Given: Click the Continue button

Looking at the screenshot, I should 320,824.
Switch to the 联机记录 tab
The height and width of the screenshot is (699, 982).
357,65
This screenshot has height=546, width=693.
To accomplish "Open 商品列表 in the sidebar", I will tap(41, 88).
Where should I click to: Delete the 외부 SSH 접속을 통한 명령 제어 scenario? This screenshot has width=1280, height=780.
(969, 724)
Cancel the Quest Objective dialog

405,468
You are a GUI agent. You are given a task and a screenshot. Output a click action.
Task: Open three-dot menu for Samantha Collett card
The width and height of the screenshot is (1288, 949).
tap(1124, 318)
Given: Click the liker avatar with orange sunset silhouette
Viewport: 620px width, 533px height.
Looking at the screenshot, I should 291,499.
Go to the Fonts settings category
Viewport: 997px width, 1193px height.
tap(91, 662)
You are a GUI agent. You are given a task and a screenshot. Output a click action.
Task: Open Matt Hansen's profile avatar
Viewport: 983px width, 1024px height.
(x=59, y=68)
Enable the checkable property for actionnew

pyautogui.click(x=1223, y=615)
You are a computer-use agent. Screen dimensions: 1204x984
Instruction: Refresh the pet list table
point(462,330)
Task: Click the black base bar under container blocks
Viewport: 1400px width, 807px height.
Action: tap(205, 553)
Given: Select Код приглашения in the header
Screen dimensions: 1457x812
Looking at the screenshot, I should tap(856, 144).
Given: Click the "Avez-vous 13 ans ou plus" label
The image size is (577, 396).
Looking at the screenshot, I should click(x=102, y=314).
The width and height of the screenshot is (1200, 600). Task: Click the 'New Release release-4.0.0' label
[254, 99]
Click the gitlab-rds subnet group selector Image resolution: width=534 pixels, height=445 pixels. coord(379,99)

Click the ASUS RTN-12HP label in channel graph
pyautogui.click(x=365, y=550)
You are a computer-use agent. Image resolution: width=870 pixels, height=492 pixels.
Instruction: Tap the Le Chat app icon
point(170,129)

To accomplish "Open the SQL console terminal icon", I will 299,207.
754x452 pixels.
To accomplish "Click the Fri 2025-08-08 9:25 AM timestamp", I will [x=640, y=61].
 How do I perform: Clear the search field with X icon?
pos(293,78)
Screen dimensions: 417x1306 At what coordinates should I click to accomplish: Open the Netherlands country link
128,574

• • •

◆ THE PROBLEM
Return exactly the lines from the line bearing "Screen dimensions: 1457x812" to the end of the records, inclusive of both; include no other lines.

◆ SOLUTION FOR THIS EXERCISE
Screen dimensions: 1457x812
Looking at the screenshot, I should tap(856, 144).
Given: Click the "Avez-vous 13 ans ou plus" label
The image size is (577, 396).
Looking at the screenshot, I should click(x=102, y=314).
The width and height of the screenshot is (1200, 600). Task: Click the 'New Release release-4.0.0' label
[254, 99]
Click the gitlab-rds subnet group selector Image resolution: width=534 pixels, height=445 pixels. coord(379,99)

Click the ASUS RTN-12HP label in channel graph
pyautogui.click(x=365, y=550)
You are a computer-use agent. Image resolution: width=870 pixels, height=492 pixels.
Instruction: Tap the Le Chat app icon
point(170,129)

To accomplish "Open the SQL console terminal icon", I will 299,207.
754x452 pixels.
To accomplish "Click the Fri 2025-08-08 9:25 AM timestamp", I will [x=640, y=61].
 How do I perform: Clear the search field with X icon?
pos(293,78)
Screen dimensions: 417x1306 At what coordinates should I click to accomplish: Open the Netherlands country link
128,574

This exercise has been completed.